- [Task description] The number of lines containing the word "size" is all you should give; count them in the records below.

- [Extracted material]
=== Section Start ===

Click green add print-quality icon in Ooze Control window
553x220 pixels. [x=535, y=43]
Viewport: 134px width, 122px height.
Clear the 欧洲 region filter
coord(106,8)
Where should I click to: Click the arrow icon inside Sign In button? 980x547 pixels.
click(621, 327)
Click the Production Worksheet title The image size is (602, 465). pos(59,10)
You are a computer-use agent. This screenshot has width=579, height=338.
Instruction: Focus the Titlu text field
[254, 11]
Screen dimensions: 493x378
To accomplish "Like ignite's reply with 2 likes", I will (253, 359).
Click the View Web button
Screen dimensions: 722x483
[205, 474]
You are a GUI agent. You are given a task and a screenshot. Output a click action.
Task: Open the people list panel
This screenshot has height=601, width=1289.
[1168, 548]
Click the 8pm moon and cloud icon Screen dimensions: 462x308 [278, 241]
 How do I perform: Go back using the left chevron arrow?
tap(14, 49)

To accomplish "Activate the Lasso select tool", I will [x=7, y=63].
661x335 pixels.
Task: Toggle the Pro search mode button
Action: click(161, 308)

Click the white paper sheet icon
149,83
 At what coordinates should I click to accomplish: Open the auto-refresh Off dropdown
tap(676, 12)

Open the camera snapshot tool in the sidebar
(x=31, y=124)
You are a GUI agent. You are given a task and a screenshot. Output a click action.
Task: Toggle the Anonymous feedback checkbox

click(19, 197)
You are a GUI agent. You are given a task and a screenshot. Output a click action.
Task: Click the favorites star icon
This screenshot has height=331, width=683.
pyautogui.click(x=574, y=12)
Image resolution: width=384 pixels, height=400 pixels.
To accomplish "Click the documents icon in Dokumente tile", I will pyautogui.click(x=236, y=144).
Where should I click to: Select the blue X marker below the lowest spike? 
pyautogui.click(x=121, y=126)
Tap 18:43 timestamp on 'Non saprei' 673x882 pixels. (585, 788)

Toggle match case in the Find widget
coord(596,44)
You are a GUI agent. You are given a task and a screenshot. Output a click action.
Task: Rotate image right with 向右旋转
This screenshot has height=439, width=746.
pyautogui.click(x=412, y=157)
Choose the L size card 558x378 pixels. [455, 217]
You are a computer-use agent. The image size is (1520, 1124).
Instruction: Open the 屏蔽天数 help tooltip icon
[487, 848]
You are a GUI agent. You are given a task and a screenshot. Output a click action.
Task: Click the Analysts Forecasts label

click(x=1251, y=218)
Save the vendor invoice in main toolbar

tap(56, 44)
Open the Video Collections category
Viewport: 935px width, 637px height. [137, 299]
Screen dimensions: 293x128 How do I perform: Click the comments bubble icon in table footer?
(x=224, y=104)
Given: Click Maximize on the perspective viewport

=== Section End ===

- [Result] 3